Principe d’organisation
Deux droits, corollaires d’une même loi naturelle — la Justice — doivent présider et régir toute société humaine bien organisée. Ce sont : Le droit de l’individu dans l’ordre social et le droit commun ou de collectivité dans l’ordre économique de la Société.
Le droit individuel ou anarchique réside dans la plus entière faculté laissée à chacun (et non dans l’autorisation) de s’associer, rompre, se réassocier : aller, venir, veiller, dormir, etc., sans autre loi ni institution qu’une réciprocité naturelle et facultative entre les individus dans la vie sociale, c’est la Liberté.
Le droit commun ou collectif gît dans l’universalisation ou mise à la disposition de chacun, du sol, sous-sol, instruments de travail, ainsi que tous les moyens de développement intellectuel et physique de l’individu, c’est l’Égalité.

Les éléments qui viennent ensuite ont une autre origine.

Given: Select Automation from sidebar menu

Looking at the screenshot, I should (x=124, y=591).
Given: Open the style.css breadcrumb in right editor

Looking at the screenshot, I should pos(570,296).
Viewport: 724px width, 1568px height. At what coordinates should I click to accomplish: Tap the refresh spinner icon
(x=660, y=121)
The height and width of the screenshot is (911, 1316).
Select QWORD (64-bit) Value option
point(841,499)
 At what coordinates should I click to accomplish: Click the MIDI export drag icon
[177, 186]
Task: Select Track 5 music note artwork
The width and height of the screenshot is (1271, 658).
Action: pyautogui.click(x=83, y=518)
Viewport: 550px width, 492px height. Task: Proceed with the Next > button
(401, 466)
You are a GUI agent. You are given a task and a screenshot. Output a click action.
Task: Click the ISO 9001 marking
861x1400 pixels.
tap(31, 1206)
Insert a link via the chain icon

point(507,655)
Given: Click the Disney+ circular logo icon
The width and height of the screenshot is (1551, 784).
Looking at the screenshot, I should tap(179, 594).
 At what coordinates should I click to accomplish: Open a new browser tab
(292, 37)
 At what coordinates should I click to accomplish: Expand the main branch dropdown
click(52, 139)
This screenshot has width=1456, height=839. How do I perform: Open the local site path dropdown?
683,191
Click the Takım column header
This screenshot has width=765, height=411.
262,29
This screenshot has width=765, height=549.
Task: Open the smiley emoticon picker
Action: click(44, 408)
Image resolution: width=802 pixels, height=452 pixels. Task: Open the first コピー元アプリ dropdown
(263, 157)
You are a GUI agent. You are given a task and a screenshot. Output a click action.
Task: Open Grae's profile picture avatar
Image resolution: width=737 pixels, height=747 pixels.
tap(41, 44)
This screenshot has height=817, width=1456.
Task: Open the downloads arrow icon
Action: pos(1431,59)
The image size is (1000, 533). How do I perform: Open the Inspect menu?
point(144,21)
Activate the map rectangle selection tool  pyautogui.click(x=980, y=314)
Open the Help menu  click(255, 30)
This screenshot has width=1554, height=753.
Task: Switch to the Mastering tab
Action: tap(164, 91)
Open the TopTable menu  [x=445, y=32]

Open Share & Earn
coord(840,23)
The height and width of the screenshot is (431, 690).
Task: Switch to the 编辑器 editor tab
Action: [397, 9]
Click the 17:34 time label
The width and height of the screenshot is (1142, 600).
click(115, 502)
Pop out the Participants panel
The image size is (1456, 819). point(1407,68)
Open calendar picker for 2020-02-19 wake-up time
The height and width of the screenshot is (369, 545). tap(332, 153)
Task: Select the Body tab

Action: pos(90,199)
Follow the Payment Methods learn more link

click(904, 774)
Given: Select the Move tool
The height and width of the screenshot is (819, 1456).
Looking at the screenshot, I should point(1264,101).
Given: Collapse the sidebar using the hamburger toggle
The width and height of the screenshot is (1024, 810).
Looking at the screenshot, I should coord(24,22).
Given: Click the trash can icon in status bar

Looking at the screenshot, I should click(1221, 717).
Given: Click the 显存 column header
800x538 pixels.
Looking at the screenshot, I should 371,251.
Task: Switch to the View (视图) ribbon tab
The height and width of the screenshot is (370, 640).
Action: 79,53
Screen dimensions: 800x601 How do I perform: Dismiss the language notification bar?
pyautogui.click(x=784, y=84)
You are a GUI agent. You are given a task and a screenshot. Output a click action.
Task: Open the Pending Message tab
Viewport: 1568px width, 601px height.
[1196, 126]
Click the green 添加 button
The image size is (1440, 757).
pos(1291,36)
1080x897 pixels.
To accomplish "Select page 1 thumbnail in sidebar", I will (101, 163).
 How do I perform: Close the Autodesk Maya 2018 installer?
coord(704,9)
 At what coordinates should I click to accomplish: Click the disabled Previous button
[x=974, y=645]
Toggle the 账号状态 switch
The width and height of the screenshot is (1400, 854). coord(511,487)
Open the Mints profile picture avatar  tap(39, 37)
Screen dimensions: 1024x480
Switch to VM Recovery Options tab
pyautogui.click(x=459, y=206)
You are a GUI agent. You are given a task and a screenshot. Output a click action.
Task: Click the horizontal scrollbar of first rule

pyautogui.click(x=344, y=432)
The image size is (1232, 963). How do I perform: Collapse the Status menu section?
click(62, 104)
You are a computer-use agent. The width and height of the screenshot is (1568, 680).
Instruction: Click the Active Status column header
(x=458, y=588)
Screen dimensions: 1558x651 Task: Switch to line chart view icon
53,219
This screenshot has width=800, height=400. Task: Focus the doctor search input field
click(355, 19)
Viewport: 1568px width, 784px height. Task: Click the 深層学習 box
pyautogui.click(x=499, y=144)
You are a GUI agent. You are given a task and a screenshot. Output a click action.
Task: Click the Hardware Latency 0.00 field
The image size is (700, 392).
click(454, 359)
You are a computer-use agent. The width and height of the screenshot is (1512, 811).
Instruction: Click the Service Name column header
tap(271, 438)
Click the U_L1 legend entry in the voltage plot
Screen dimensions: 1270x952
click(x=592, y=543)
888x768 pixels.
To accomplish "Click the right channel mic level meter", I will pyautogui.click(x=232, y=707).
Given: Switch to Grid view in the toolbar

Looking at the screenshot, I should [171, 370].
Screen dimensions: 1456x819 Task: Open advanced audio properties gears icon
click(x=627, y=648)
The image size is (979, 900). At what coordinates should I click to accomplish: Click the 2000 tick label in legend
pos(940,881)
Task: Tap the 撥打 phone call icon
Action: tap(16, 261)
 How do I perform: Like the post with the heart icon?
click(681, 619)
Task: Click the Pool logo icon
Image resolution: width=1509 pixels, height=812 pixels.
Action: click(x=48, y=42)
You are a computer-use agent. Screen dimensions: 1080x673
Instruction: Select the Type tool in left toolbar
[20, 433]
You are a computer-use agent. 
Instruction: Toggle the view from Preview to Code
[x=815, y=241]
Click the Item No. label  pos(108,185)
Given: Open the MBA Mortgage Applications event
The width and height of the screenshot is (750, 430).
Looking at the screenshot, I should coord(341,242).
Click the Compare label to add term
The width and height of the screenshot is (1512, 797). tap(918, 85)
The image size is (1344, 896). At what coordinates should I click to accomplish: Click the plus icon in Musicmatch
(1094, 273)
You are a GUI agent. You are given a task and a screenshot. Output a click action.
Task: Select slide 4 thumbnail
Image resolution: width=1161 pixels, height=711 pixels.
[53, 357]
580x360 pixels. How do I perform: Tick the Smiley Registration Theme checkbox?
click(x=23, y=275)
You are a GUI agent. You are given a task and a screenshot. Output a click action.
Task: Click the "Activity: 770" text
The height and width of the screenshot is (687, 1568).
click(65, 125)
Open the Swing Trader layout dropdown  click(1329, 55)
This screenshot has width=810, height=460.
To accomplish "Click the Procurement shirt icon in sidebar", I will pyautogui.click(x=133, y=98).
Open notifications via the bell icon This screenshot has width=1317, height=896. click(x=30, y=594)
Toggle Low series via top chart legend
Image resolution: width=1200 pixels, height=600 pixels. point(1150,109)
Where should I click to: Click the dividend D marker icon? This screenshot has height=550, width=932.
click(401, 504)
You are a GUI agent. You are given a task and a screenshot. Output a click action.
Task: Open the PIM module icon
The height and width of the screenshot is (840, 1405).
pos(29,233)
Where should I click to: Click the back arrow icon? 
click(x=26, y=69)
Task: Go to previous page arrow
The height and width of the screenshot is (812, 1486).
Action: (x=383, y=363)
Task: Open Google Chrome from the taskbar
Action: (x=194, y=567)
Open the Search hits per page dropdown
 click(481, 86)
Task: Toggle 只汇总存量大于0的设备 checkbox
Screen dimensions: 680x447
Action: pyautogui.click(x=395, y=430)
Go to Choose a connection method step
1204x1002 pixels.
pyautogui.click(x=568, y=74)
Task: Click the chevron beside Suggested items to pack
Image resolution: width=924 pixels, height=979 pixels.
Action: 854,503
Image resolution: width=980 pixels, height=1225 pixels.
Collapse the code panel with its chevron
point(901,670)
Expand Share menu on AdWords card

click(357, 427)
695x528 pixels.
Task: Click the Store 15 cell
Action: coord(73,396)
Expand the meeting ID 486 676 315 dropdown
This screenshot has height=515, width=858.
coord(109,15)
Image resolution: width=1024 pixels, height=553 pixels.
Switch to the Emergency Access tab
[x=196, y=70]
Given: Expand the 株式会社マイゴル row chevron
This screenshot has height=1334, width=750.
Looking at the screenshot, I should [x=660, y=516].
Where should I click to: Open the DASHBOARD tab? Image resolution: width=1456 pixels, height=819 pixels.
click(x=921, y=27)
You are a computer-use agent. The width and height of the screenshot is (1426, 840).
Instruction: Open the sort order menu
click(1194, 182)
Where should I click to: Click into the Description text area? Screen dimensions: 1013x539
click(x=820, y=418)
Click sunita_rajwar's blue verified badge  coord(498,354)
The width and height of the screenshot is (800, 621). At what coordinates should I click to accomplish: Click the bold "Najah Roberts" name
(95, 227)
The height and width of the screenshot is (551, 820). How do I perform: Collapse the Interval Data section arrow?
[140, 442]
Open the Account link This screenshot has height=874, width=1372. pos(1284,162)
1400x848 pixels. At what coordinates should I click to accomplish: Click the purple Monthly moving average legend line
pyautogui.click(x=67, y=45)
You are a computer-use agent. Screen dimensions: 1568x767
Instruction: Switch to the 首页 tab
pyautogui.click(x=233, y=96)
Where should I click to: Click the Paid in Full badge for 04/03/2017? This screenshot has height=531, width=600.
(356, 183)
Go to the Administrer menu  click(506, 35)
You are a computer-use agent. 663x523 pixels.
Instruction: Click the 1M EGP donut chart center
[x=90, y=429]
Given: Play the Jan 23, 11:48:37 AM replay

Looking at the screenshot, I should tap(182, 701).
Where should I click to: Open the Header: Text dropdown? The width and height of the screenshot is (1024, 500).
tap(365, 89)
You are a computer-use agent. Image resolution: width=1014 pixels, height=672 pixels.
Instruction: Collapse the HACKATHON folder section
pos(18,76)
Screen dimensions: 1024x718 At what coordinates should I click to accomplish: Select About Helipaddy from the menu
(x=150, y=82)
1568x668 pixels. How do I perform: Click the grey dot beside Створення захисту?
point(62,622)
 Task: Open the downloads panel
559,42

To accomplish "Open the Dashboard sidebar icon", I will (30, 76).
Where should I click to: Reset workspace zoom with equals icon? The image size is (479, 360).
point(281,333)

Le droit pour chacun de faire ce que bon lui semble naturellement subordonné à la faculté pour tous de réciprocité et garanti par la mise en commun de tous les moyens de se développer, se mouvoir, jouir, produire et consommer, c’est la Justice.
Cette loi naturelle, jusqu’à ce jour méconnue, conférant à tous également, tous les droits, et en assurant à chacun pleinement et librement l’exercice, est la seule garantie, dans la vie sociale, du respect de l’unique sentiment naturel des individus, l’Égoïsme.
Chapitre premier
Pour les adversaires de l’Anarchie, nous voulons dire pour les nombreuses victimes de l’état social actuel qui n’épousent point cette cause, cette forme de Société n’est rien moins, selon les uns qu’une utopie, un rêve, une folie même, selon d’autres c’est l’avenir, mais l’avenir très éloigné de l’humanité.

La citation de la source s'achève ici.